- ACTIVITY 1 -
Reproduce the job-update blog post between "If you follow" and "months of looking.", inclusive, swapping "Irvine" for "Anaheim".
- ACTIVITY 2 -
Pick up the job-update blog post from its final sentence and continue writing it.

Friday, September 11, 2009

September Update: A Job Finally and Chevy Chase in Person

If you follow my Facebook updates you already know, I got a job. Starting Monday I'll be working for SingerLewak Accountants and Consultants, proofreading financial statements for the auditing division. (Don't worry; that doesn't require me to do any actual numbers work.) Next week sometime they should be sending me down to Irvine for four days of training (that's about an hour south of here), and then, praise Jesus, I'll be a full-time employee, with health insurance and paid time off and everything. And it only took me seven months of looking.

The job itself promises to be tedious--in fact, high tolerance for monotony was one of their requirements--but it's a stable company that's past the lay-off stage, and it's a job I know how to do and do well. So, yay. Next item on the list is to find an apartment closer to work, maybe something in Santa Monica if I'm lucky. I'm settling in for the long haul.

- DATA SECTION -
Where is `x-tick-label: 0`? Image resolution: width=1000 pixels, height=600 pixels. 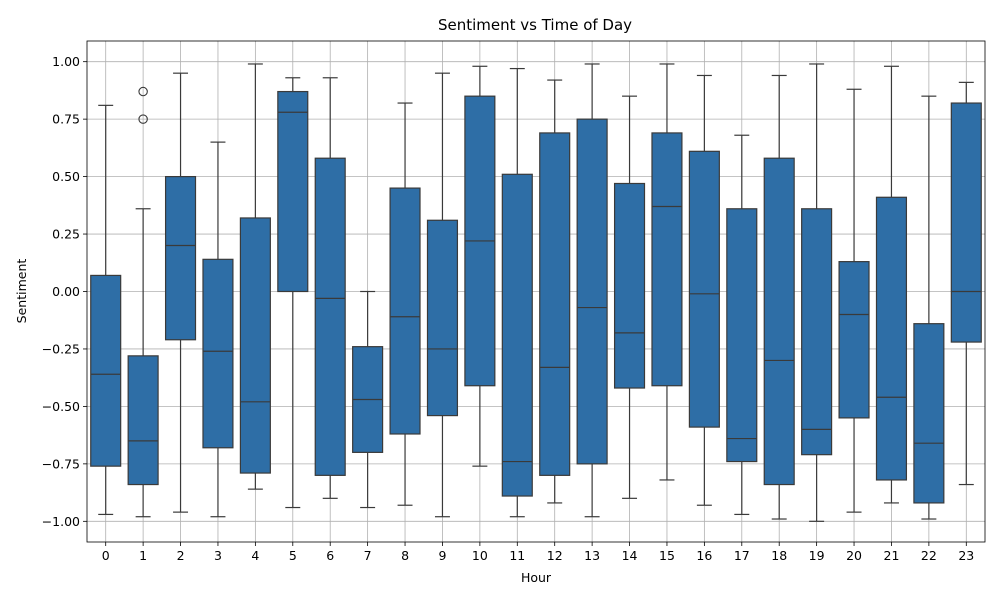 x-tick-label: 0 is located at coordinates (106, 556).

- EXERCISE RESPONSE 1 -
If you follow my Facebook updates you already know, I got a job. Starting Monday I'll be working for SingerLewak Accountants and Consultants, proofreading financial statements for the auditing division. (Don't worry; that doesn't require me to do any actual numbers work.) Next week sometime they should be sending me down to Anaheim for four days of training (that's about an hour south of here), and then, praise Jesus, I'll be a full-time employee, with health insurance and paid time off and everything. And it only took me seven months of looking.

- EXERCISE RESPONSE 2 -
In slightly more glamorous news, my friend April and I went to the Paley Center's NBC Fall Preview last night. We got to watch early sneak peeks of NBC's new shows Trauma, Mercy and Community, the first two so early they hadn't finished color correction or visual effects, and instead of opening titles we got a screen that read, "Opening Title, :07."

Community
, on the other hand, not only offered a completed pilot but a panel with the producers and cast, including Joel McHale and Chevy Chase. At this point, McHale is still "Joel McHale from The Soup," but once this show airs he ought to graduate to just "Joel McHale." The show's very funny, and it's packed with ringers: besides McHale and Chase, there's John Oliver from The Daily Show, Ken Jeong from The Hangover, Yvette Nicole Brown from about a million shows, and Danny Pudi, who's probably played the Indian guy on some show you've seen recently. As for Chevy, he had a lot of fun on the panel playing around with his famous a-hole persona, but if he's really the dillhole diva he's sometimes rumored to be, his co-workers have an awful lot of fun mocking him in public. You may think because you're Chevy Chase you can get away with wearing army fatigue pants to a panel, but your producer will still call you Steve Irwin, and your twenty-something castmate will still laugh out loud when you don't know what Twitter is.

Oh, and if it needs to be said: I'm nowhere near the fires.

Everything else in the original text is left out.